Em relação ao município de Poxoréu, as descobertas que justificaram a implantação das primeiras povoações na região somente se deram a partir da década de 1920. Mais exatamente em 1924, os garimpeiros descobriram diamantes nas cabeceiras do rio São Lourenço. Foi, então, fundada a Vila de São Pedro, que recebeu esse nome devido à descoberta das primeiras gemas de diamantes na localidade no dia 29 de junho. Em pouco tempo, devido à sua indescritível prodigalidade, a vila que se ergueu nas proximidades das catras (Cfr. Anexo 1) que se abriram na localidade chegou a abrigar mais de três mil pessoas. Formaram-se, logo em seguida, os povoados de Pombas, dos Sete e do Alcantilado, nas proximidades da Vila de São Pedro.

A maioria dos catadores de diamantes do Garças e Araguaia era formada por nordestinos, mormente por baianos. No entanto logo se juntaram outros aventureiros vindos

de todas as partes do Brasil. O segundo maior contingente de migrantes foi formado pelos maranhenses, que anteriormente se dedicavam à extração da borracha na Amazônia mato- grossense.
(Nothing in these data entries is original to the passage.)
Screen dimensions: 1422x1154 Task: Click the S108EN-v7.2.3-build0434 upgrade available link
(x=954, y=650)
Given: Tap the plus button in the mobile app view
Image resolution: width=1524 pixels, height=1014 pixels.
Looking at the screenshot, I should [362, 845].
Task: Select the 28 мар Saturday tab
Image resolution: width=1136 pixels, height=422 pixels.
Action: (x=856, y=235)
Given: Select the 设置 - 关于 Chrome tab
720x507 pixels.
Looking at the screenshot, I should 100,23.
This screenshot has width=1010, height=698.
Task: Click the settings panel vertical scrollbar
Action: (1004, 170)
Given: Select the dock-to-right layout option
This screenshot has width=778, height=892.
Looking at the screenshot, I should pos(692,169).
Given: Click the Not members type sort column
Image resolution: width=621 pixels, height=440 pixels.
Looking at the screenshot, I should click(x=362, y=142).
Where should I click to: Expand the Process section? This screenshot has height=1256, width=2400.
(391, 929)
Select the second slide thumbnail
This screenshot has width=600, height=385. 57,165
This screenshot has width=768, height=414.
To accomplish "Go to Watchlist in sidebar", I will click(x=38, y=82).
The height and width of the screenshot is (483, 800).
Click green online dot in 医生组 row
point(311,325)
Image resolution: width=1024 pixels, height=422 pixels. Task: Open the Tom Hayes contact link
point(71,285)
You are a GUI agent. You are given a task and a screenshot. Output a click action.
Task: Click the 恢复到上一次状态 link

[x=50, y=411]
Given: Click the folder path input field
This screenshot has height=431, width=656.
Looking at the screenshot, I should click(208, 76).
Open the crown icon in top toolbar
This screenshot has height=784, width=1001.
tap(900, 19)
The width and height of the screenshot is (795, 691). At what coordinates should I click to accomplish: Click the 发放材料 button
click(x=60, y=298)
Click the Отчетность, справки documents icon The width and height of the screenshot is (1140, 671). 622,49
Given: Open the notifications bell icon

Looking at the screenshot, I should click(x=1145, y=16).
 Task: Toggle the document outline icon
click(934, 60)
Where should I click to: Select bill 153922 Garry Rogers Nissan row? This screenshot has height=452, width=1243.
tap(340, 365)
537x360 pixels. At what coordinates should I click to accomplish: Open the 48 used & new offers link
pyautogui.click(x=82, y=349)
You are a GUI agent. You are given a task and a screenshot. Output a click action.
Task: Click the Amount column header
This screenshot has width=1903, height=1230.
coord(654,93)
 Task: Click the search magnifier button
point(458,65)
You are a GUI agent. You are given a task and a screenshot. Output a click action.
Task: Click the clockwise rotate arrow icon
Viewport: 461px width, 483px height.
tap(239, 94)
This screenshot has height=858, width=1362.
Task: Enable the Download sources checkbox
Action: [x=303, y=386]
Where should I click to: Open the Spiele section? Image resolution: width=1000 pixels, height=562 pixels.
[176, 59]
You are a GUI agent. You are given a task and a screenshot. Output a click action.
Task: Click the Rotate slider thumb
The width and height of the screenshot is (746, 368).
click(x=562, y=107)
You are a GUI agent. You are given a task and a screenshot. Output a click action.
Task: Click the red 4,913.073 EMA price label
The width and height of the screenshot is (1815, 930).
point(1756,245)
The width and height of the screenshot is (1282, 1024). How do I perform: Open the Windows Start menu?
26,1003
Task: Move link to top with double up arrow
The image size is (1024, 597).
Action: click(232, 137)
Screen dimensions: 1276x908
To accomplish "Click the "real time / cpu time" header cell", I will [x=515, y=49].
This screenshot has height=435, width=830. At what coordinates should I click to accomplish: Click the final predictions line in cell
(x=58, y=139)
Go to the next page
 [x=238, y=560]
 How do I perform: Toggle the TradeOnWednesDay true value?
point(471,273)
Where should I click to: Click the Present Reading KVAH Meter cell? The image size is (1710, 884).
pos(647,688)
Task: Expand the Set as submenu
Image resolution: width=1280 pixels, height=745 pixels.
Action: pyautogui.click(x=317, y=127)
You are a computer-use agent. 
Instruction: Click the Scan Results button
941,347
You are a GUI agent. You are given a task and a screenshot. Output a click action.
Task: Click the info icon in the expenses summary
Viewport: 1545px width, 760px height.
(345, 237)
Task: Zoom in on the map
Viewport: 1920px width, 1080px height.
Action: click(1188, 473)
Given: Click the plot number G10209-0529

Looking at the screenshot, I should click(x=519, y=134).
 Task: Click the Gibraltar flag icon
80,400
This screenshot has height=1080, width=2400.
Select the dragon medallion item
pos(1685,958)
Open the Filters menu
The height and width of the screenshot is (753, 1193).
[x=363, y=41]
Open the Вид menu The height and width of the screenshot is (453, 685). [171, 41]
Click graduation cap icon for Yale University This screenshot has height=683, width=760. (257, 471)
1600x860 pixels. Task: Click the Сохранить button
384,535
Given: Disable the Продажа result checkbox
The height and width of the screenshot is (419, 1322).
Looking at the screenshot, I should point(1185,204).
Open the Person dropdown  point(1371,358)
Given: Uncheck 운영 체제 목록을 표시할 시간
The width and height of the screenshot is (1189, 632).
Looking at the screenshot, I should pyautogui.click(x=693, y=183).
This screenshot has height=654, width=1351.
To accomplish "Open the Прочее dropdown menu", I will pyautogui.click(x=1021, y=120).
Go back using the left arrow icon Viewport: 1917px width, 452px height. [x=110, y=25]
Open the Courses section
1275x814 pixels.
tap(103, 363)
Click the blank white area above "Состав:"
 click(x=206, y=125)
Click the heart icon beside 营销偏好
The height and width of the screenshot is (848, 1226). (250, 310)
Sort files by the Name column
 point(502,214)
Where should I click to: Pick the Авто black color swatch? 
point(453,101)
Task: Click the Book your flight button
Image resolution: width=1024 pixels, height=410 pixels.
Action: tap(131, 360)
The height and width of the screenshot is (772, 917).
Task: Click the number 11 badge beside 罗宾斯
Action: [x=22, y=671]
Os primeiros catadores de diamantes financiados por Cajango, por exemplo, eram seringueiros que estavam de passagem pela região em direção ao Estado do Pará. A descoberta do diamante fez com que também outros contingentes de maranhenses se juntassem aos outros migrantes que se espalharam pelas diversas áreas de extração do Garças e Araguaia. Na região de Poxoréu, enquanto a Vila São Pedro era formada em sua maioria por baianos, o garimpo do Alcantilado, por exemplo, era em sua maioria formado por migrantes advenientes do Maranhão.

Esses financiamentos de expedições exploradoras de diamante por parte dos fazendeiros e a implantação de fazendas tanto ao norte quanto ao sul do Vale dos Coroados, aliados aos problemas internos que se foram criando dentro do território diamantino, possibilitaram a fundação de Poxoréu, já nos estertores do conflito armado entre as facções de Morberck e Carvalhinho pela liderança da região. A descoberta do diamante nas cercanias do sopé do Morro da Mesa foi obra de Doroteu Sodré, também conhecido como Maroto Sodré, em 1926, enquanto, com seu irmão Barbosinha, e seus companheiros, João Dourado, Joaquim Prateado e Peito Roxo, fugiam da violência que culminou na chacina dos maranhenses, ocorrida na Vila do Alcantilado, em 1924, na zona de influência da Vila de São Pedro e do recrutamento compulsório de garimpeiros nas lutas que colocaram frente a frente os coronéis José Morbeck e Carvalhinho, em sua disputa pelo controle da zona diamantífera do Garças e Araguaia.